だからきっと、このずしりと重たい右手のおにぎりも、左手の皿に乗った肉の山も、さらにその上に「野菜も必要だよな!」と木兎先輩が乗せてくる野菜も、きっと・・・きっと・・・!


「ちょっと、大野が困ってるじゃないですか」

「っ・・・け、京治せんぱあぁい・・・!」

「ちょうどもうちょと食べたいと思ってたんだ。それ、半分くらいもらってもいい?」

「はっはいぃ!」


天の助け・・・!
三主将に大変失礼なことを考えつつ、「赤葦まだ食い足りねーの?」「何だ、結構食うんだな。去年はそんなイメージなかったけど」「遠慮してたんですよ」と会話しながらもぼくの皿からひょいひょいと肉や野菜を持って行ってくださる京治先輩を、尊敬のまなざしで見つめる。
さりげなく半分以上引き受けてくださった上、「・・・ここは俺が相手しとくから、静かなところでゆっくりしておいで、」なんてボソリと耳打ちされて。
申し訳ないのと情けないのとで涙が出そうだったけど、何とか堪えて「ありがとうございます・・・っ!」とお言葉に甘えさせていただくことにした。
本当なら先輩からいただいたものはぼくが食べるべきなんだろうし、三年生の先輩の相手を二年の、しかも他校の先輩に任せるなんて、失礼にも程があるという話なのだろうけど・・・いかんせん本当に、もはや肉の匂いだけでこみ上げてくるものがあった身としては、本当に申し訳ないが、申し出をありがたく受けたほうが身のためだと察してしまったのだ。
近いうちにお礼をしなきゃな・・・と思いつつこっそりと主将の輪から離れ、それでも右手にずっしり乗るおにぎりをどこで食べよう・・・とあたりを見渡す。
まだ半分くらいの人がバーベキュー台の傍に立っている中、少し離れて体育館の入り口の階段に腰かけている数人。
座っている人たちの顔触れを見て、あそこなら、と断られないかドキドキしながら近づいた。

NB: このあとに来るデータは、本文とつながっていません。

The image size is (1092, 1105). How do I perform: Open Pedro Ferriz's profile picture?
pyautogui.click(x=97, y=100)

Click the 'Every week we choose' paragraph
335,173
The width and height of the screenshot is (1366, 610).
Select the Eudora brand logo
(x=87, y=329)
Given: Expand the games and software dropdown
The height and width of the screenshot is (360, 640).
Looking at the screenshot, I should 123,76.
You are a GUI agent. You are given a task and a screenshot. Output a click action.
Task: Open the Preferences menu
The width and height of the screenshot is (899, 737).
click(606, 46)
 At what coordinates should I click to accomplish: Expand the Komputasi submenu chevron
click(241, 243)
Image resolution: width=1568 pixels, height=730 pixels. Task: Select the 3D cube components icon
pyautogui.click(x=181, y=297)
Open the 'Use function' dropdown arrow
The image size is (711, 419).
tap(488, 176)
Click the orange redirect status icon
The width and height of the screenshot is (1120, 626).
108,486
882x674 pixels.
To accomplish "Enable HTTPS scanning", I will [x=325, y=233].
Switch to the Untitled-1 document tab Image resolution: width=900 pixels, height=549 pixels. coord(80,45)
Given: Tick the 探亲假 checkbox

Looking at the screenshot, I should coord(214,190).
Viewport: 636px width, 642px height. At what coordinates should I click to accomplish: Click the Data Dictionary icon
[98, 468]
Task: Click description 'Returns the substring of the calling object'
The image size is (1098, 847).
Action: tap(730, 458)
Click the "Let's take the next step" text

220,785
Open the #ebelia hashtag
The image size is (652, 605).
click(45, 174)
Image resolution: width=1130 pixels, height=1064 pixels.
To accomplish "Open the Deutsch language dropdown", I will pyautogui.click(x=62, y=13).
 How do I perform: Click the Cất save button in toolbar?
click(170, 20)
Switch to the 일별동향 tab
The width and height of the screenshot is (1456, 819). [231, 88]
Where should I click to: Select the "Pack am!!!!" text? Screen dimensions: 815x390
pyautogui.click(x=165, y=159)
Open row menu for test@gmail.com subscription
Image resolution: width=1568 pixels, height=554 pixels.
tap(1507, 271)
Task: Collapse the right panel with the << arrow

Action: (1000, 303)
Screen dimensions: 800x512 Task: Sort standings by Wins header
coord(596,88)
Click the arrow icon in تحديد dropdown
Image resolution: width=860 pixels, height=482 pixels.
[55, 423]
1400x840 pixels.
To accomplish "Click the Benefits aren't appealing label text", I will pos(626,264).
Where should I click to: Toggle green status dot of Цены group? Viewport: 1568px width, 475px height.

「あ、あの・・・月島君、こ、孤爪先輩・・・ここ、一緒に座ってもいいですか・・・?」

「・・・え、・・・うん・・・」

「・・・別に僕らで独占してるわけじゃないんだけど」

「ご、ごめん・・・」


邪魔じゃないか、という意味で聞いたつもりだったけど、悪い意味にとられてしまったらしい。
言い方に気を付けないとな・・・と反省していると、月島君がぼくの右手を見て嫌そうな顔をした。


「・・・それ、さっきも見た。大地さんに押し付けられたの?」

「えっ!?あっ、いや、お、押し付けられたわけじゃ・・・」

「・・・食べれるの?」

「う・・・・・・」


合宿中はよく食事を一緒にとっていたから、お互いに食が太いほうでないことは承知している。
そこからしたら明らかにキャパオーバーなサイズに、何かを察した月島君がはぁ、とため息をついた。


「・・・僕も丸々一つは無理そうだったから、手、出さなかったんだよね。少しもらってもいい?」

「あ・・・う、うん!う、上はもう僕、齧っちゃったから・・・」

「見ればわかるよ」


僕の手元のほうに手を伸ばし、端から三分の一ほど軽く割って取っていく月島君。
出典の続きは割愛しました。